Zaktualizuj wiersze między tym, który zawiera „Given: Click the 12:25 PM tweet time”, a tym, który zawiera „pyautogui.click(x=986, y=489)”, włącznie. Zamień w nich „reply count” na „like count”, a resztę przepisz bez zmian.

Wiersze zbioru danych —
--------------------------------

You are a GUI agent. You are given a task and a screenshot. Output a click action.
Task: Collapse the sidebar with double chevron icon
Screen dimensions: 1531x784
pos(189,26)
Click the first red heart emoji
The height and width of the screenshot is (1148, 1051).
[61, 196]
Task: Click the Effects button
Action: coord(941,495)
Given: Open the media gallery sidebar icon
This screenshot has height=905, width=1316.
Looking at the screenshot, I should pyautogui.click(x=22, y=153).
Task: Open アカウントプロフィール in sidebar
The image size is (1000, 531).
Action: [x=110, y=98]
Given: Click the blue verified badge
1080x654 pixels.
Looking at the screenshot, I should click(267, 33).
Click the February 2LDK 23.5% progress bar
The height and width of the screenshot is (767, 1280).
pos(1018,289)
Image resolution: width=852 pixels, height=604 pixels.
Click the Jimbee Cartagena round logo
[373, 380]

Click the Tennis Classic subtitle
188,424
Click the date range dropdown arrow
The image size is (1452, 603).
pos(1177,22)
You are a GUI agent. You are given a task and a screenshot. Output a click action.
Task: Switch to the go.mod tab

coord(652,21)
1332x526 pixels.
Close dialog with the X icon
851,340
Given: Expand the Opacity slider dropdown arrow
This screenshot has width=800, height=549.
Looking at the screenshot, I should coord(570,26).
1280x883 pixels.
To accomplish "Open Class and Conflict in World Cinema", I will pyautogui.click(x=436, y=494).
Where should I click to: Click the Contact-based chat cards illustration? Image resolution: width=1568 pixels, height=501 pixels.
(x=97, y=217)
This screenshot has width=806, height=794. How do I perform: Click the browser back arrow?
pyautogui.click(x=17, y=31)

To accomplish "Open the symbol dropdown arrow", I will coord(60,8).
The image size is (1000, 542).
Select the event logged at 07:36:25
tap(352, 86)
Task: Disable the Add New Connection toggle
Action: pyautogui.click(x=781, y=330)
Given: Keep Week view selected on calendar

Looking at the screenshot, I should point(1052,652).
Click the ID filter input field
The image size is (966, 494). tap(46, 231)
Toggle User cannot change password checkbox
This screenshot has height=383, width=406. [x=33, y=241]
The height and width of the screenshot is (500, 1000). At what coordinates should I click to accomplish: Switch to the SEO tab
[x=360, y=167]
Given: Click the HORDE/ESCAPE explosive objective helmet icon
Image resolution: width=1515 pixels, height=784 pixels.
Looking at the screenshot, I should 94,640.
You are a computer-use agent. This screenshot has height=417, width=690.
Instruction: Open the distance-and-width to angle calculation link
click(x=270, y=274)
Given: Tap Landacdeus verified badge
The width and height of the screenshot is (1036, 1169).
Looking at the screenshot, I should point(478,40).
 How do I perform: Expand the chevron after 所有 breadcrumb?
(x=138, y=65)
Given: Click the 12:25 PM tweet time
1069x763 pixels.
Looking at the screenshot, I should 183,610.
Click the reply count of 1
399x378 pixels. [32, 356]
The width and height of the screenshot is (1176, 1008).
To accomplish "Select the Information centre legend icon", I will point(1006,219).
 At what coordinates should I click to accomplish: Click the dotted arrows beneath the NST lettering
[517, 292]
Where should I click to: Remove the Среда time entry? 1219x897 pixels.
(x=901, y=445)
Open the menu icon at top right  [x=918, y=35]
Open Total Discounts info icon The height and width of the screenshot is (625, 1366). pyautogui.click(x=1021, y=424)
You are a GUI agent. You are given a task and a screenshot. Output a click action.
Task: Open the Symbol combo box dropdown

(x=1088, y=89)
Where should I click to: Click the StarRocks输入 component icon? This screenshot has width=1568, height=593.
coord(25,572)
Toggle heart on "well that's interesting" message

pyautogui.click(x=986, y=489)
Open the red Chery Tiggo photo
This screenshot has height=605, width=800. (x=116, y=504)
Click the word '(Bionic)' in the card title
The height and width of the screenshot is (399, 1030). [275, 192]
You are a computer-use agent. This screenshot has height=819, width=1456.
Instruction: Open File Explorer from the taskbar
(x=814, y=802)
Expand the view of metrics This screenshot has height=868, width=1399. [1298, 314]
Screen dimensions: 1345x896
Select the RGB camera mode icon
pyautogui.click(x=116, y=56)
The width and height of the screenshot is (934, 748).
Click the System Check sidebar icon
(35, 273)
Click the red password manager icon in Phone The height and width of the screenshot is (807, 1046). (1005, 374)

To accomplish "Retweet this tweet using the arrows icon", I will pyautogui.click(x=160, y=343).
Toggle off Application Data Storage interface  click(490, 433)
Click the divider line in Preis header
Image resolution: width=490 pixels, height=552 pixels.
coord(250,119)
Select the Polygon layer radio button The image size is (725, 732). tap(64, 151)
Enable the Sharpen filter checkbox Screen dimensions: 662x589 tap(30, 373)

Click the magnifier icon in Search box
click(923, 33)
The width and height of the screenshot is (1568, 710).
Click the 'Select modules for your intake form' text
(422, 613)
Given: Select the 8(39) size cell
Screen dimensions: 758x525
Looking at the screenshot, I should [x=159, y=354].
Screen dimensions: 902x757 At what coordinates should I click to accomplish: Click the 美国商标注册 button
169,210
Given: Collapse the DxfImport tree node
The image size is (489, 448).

--------------------------------

Poprawna odpowiedź —
Given: Click the 12:25 PM tweet time
1069x763 pixels.
Looking at the screenshot, I should 183,610.
Click the like count of 1
399x378 pixels. [32, 356]
The width and height of the screenshot is (1176, 1008).
To accomplish "Select the Information centre legend icon", I will point(1006,219).
 At what coordinates should I click to accomplish: Click the dotted arrows beneath the NST lettering
[517, 292]
Where should I click to: Remove the Среда time entry? 1219x897 pixels.
(x=901, y=445)
Open the menu icon at top right  [x=918, y=35]
Open Total Discounts info icon The height and width of the screenshot is (625, 1366). pyautogui.click(x=1021, y=424)
You are a GUI agent. You are given a task and a screenshot. Output a click action.
Task: Open the Symbol combo box dropdown

(x=1088, y=89)
Where should I click to: Click the StarRocks输入 component icon? This screenshot has width=1568, height=593.
coord(25,572)
Toggle heart on "well that's interesting" message

pyautogui.click(x=986, y=489)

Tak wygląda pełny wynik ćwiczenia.